• [Selected excerpt]:
▽

# Night time ice fishing for walleyes!



## sevenmmm (Mar 1, 2011)

This fishing adventure was very interesting. Eagles awaiting to be fed, deep orange sunset, noisy ice expansion sounds, and a very bright full moon, made for a long-lasting memory. 

I wanted to share some of the visuals with you, seen by clicking on the link below.

Oh yeah, I caught some walleyes!

[ame]http://www.youtube.com/watch?v=KASuFRe3yo4[/ame]


----------



## Micheal (Jan 28, 2009)

Must be nice to have ice thick enough for fishing......
To give you an idea on how little ice we have around here; there is a place near here called Miller's Mills. Every year since time began - at least there - they harvested ice using large ice saws, picks, tongs, and even horses from the community pond; storing it in the ice house, covering it with sawdust, etc.. It's quite the time with everyone who wants to pitching in for the old fashion harvesting of the ice. 
Then come every summer they have a huge strawberry festival using the ice from the "ice house" in numerous ways. 
Both events are a ball and loads of fun.
All but this year - the Feb 12th ice harvesting has been cancelled due to the lack of safe thick ice!!!!!!!
Plans for this summer's event is???????

△

• [Task prompt]: Rewrite the ice fishing thread between "## Micheal (Jan" and "of the ice.", inclusive, and substitute "oxen" for "horses". Work only from the ice fishing thread.

• [Records shown]:
▽

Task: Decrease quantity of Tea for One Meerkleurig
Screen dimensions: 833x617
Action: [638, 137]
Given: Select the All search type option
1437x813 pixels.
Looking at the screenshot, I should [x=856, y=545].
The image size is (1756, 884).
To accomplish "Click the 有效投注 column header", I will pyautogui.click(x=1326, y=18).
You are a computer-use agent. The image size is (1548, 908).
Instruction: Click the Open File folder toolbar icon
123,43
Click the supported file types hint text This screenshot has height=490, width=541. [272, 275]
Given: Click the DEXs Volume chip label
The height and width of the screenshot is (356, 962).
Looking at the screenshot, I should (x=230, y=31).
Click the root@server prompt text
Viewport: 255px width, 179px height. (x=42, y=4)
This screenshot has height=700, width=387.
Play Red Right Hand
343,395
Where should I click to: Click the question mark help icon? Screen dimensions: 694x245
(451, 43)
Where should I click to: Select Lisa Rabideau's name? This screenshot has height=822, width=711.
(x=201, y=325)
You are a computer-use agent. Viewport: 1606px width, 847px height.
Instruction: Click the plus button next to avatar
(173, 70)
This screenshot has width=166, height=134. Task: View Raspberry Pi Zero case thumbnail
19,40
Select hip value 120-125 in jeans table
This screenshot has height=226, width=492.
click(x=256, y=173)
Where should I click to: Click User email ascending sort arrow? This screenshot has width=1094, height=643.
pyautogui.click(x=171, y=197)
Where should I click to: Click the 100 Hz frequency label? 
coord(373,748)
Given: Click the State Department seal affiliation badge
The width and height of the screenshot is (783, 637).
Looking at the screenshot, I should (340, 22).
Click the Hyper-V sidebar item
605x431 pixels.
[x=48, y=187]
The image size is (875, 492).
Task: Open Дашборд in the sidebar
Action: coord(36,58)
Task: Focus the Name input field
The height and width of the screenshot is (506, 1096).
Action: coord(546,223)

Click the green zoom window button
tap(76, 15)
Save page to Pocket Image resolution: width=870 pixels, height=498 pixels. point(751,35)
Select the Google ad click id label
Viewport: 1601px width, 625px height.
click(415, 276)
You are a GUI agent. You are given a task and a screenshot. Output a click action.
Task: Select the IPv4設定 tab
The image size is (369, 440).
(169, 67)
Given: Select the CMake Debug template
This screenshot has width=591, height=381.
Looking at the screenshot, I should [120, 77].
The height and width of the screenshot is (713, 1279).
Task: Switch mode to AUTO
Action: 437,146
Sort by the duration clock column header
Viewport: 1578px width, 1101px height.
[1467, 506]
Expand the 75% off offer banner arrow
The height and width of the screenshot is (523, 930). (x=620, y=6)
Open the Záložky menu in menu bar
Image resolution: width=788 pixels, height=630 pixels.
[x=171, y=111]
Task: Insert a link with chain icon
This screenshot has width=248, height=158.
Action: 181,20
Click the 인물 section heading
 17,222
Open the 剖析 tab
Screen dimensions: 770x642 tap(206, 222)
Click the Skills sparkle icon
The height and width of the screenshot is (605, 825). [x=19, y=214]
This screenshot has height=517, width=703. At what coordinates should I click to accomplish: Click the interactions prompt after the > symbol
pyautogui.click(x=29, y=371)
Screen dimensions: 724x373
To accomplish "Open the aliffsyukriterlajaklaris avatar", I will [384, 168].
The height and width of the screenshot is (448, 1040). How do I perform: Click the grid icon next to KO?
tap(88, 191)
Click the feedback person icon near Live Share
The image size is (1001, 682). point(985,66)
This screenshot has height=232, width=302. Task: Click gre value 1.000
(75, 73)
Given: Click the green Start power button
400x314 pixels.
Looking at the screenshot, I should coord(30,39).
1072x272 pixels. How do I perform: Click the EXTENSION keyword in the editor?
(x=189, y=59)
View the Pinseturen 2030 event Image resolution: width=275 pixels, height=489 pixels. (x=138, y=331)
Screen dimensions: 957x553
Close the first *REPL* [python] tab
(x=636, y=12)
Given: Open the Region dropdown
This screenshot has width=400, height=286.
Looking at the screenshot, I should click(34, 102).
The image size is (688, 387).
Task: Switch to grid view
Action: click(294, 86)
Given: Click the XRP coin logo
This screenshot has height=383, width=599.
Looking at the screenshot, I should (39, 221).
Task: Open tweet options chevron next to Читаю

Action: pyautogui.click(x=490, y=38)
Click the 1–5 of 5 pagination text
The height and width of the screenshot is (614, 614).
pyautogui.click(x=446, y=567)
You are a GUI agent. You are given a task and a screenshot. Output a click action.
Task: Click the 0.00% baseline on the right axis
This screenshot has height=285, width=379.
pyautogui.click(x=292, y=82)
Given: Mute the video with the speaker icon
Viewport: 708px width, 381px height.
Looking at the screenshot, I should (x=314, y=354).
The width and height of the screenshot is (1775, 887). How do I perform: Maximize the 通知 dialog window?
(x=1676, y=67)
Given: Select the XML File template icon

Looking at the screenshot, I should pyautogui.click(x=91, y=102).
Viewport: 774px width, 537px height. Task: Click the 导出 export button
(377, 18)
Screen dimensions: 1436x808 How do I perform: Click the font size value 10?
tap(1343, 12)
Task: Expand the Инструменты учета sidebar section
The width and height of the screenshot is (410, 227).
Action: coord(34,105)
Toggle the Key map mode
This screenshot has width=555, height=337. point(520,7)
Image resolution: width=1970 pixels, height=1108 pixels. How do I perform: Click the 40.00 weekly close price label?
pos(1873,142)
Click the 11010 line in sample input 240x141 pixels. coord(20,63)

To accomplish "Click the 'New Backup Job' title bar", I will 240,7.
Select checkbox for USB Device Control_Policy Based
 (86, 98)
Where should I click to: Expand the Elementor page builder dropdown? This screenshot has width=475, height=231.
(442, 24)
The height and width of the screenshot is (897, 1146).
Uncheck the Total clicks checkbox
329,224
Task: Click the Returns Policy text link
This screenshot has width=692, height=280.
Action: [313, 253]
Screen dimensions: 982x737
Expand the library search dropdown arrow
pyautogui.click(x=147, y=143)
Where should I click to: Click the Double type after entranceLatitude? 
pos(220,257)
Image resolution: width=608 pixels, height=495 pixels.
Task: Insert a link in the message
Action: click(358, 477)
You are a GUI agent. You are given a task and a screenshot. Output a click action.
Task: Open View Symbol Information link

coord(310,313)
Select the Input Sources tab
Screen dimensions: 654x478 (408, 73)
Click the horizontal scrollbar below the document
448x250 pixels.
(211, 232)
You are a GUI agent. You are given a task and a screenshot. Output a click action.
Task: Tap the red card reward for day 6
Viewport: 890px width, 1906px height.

△

• [Finished task]:
## Micheal (Jan 28, 2009)

Must be nice to have ice thick enough for fishing......
To give you an idea on how little ice we have around here; there is a place near here called Miller's Mills. Every year since time began - at least there - they harvested ice using large ice saws, picks, tongs, and even oxen from the community pond; storing it in the ice house, covering it with sawdust, etc.. It's quite the time with everyone who wants to pitching in for the old fashion harvesting of the ice.